Clinicopathological characteristics of breast cancer patients from Northern Tanzania: common aspects of late stage presentation and triple negative breast cancer

Marianne Gnanamuttupulle1,2, Oliver Henke3 , Shilanaiman Hilary Ntundu1,2, Furaha Serventi3 , Leila E Mwakipunda3, Patrick Amsi4, Alex Mremi4 , Kondo Chilonga1,2, David Msuya1,2 and Samuel G Chugulu1,2
Publication year: 


Breast cancer (BC) is the second most common cancer among Tanzanian women. Oestrogen (ER), progesterone and human epidermal growth factor receptor 2 play major roles in prognosis and treatment but data for Tanzania are sparse.
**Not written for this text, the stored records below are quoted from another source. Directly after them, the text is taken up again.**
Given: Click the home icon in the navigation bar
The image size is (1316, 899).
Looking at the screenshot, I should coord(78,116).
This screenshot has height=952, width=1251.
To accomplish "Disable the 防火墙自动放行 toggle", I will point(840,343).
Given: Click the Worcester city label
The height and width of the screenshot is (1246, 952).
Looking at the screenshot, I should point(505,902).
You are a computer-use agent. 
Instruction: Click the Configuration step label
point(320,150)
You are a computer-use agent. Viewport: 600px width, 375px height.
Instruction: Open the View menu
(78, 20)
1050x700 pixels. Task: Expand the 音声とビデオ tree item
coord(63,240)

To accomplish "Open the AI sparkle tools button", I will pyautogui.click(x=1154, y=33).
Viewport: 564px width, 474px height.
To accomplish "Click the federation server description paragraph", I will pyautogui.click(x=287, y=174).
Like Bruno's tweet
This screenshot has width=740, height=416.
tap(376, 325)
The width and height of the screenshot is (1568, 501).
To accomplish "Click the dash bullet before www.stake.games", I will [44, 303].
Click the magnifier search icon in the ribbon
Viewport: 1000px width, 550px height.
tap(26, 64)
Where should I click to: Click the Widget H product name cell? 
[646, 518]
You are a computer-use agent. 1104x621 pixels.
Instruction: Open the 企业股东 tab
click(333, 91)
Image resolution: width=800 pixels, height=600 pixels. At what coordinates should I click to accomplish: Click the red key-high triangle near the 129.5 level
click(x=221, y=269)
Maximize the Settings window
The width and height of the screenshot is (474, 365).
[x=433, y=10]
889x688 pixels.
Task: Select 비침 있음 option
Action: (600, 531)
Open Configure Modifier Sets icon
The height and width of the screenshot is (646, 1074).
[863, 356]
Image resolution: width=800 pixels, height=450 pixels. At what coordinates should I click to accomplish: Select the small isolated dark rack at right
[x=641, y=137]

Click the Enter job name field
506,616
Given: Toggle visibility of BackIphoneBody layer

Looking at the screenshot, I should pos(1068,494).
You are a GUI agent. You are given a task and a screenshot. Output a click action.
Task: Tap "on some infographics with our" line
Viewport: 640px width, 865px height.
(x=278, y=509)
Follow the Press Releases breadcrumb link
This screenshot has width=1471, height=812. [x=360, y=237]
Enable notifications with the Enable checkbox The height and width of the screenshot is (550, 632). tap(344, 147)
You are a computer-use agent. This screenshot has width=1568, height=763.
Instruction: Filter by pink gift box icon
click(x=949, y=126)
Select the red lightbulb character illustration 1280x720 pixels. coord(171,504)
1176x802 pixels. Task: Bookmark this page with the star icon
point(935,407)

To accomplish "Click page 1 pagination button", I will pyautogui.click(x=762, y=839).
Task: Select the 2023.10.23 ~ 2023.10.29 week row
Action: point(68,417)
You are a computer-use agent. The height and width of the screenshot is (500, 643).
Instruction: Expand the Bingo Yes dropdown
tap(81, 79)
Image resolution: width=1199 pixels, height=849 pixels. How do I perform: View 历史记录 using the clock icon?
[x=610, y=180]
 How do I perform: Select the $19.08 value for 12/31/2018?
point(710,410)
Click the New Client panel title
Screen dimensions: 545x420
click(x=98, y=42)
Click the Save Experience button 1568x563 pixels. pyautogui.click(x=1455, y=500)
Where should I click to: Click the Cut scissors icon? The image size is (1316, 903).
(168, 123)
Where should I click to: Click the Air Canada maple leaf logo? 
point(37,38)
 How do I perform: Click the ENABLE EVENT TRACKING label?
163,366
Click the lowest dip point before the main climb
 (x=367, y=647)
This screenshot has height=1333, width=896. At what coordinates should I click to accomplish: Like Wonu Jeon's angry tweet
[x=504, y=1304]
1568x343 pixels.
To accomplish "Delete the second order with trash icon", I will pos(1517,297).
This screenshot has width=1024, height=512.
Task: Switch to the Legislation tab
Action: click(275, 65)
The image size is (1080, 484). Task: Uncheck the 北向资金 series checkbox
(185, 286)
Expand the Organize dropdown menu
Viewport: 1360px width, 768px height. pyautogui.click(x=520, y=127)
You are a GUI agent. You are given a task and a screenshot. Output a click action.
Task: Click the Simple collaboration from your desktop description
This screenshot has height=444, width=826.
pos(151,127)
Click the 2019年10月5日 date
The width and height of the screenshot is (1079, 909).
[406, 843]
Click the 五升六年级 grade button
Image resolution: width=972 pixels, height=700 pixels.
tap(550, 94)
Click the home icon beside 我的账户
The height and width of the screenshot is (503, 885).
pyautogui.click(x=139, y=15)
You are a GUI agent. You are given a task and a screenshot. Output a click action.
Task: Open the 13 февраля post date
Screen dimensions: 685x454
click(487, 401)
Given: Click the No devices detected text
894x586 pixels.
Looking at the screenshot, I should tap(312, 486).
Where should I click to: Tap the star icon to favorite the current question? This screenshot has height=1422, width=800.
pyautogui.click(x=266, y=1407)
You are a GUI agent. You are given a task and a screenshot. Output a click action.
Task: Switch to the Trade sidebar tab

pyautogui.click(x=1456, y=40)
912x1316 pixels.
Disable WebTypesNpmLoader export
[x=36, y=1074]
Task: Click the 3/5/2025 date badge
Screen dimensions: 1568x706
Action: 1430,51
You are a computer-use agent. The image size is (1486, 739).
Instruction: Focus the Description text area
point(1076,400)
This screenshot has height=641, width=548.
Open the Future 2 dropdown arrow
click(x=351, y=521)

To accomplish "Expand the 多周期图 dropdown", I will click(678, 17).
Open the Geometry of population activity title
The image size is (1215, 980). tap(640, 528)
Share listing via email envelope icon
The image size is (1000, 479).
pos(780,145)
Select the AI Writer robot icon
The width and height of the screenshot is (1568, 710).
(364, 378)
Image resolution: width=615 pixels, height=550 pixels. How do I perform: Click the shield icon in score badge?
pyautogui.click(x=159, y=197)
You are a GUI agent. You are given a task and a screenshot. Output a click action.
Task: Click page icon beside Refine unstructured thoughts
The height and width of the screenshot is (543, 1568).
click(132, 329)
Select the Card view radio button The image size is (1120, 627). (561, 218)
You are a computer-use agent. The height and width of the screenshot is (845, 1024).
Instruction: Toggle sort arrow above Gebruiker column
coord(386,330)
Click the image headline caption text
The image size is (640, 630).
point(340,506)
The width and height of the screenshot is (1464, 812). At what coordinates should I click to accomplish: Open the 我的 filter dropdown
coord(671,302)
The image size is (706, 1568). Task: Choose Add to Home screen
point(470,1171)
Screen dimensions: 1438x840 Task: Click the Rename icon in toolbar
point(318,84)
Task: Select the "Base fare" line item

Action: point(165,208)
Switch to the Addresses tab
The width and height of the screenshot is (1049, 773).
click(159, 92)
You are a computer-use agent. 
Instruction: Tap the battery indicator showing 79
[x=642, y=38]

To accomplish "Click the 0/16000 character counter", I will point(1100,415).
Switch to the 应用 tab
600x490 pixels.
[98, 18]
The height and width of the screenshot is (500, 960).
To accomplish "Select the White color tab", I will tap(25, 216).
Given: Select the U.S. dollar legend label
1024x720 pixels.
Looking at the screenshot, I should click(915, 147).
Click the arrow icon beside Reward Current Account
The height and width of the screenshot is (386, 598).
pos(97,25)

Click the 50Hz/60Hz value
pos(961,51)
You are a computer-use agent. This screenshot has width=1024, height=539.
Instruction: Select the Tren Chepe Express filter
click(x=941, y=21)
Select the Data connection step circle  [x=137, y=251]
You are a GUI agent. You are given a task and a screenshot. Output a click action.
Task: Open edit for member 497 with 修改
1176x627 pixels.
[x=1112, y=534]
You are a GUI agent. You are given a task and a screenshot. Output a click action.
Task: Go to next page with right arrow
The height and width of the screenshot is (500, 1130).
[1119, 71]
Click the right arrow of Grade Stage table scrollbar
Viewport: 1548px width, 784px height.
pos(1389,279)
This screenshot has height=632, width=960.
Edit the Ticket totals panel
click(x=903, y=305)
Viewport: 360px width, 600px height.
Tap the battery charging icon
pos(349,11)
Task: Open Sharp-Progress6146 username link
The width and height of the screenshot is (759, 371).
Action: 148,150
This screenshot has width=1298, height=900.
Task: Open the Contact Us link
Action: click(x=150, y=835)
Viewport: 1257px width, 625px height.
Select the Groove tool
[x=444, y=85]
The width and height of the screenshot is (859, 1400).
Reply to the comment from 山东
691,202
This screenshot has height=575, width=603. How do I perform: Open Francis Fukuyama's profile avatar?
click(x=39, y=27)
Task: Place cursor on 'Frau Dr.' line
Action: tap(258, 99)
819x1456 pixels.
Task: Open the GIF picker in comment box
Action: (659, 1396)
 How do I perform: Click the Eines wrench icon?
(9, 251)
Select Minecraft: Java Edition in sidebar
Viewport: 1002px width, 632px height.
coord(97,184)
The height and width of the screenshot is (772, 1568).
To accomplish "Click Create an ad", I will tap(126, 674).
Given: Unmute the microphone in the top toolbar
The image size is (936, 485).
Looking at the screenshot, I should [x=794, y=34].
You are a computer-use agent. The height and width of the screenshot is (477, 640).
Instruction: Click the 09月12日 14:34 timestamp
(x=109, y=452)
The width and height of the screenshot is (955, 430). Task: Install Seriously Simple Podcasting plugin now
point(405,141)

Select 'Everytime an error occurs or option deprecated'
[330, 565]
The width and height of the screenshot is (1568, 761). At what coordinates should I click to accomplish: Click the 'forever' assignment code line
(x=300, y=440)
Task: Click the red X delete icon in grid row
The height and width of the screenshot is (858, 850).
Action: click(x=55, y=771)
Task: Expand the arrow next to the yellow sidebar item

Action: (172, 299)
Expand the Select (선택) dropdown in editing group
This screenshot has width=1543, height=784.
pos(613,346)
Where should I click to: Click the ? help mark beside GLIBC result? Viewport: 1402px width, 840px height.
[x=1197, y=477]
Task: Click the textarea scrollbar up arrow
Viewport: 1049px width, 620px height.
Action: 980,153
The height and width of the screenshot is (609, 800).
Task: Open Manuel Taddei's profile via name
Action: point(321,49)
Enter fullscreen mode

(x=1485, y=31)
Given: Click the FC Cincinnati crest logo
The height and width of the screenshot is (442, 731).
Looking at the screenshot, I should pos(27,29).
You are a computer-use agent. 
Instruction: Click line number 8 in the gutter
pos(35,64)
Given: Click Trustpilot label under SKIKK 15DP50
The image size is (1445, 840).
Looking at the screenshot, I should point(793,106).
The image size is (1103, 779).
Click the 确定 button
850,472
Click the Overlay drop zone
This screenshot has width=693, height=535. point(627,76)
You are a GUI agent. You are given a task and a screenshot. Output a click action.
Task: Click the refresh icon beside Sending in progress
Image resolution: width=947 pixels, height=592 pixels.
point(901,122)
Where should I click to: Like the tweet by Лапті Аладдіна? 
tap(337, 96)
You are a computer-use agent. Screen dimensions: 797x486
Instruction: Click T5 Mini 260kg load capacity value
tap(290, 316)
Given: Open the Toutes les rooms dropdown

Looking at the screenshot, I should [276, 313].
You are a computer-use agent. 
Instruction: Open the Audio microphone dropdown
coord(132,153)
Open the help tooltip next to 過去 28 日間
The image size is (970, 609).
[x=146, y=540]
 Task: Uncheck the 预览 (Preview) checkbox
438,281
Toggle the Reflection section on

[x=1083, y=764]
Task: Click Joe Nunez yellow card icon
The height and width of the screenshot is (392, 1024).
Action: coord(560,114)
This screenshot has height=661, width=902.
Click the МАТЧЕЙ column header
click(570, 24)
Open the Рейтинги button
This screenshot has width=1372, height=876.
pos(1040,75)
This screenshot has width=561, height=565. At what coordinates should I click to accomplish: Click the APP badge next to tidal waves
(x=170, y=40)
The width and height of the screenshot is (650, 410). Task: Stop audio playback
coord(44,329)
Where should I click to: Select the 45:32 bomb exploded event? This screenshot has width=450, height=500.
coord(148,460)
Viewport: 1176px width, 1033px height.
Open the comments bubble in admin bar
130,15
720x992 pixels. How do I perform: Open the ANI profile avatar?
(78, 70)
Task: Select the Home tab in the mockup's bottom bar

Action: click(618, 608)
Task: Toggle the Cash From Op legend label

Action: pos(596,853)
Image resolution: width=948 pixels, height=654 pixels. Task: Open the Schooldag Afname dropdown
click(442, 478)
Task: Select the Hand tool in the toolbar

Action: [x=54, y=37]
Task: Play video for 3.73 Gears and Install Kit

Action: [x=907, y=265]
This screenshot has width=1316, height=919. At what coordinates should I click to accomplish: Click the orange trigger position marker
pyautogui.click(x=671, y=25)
This study aimed to determine these patterns and histological types, tumour grading and staging of BC patients in northern Tanzania for a better understanding of BC in the Sub-Saharan African (SSA) setting.


A cross-sectional study recorded newly diagnosed BC cases at Kilimanjaro Christian Medical Centre between October 2018 and March 2019. Receptor status, histological types and grade, clinical stage and socio-demographic were recorded and descriptive and bivariate analyses performed.


116 patients were enrolled. Median age was 53 years, 71.6% were ≥45 years. The commonest molecular subtype was triple negative breast cancer (TNBC) (n = 33; 28.4%). One hundred and two (87.9%) patients had invasive ductal carcinoma (IDC), poorly differentiated tumours (60; 51.7%) and clinical stage III disease (62; 53.0%). ER negative tumours were associated with poorly differentiated histological grade (relative risk (RR): 1.34 (0.87–2.07)), tumour size > 5 cm (RR: 1.67 (0.33–8.35)) and IDC (RR: 3.35 (0.56–20.23)). Clinical stages III & IV (odds ratio (OR): 1.64 (0.63–4.24)) were associated with hormone receptor (HR) negative tumours and metastasis (OR: 1.60 (0.68–3.74)) with TNBC. 18% of the patients reported about first-degree relatives with BC.


Most patients presented in advanced stages and TNBC in their menopause. HR negative tumours were associated with poor histological differentiation and IDC. The high percentage of positive family history of BC and the differences in receptor patterns compared to other parts of the world should urge further genetic research on BC in SSA.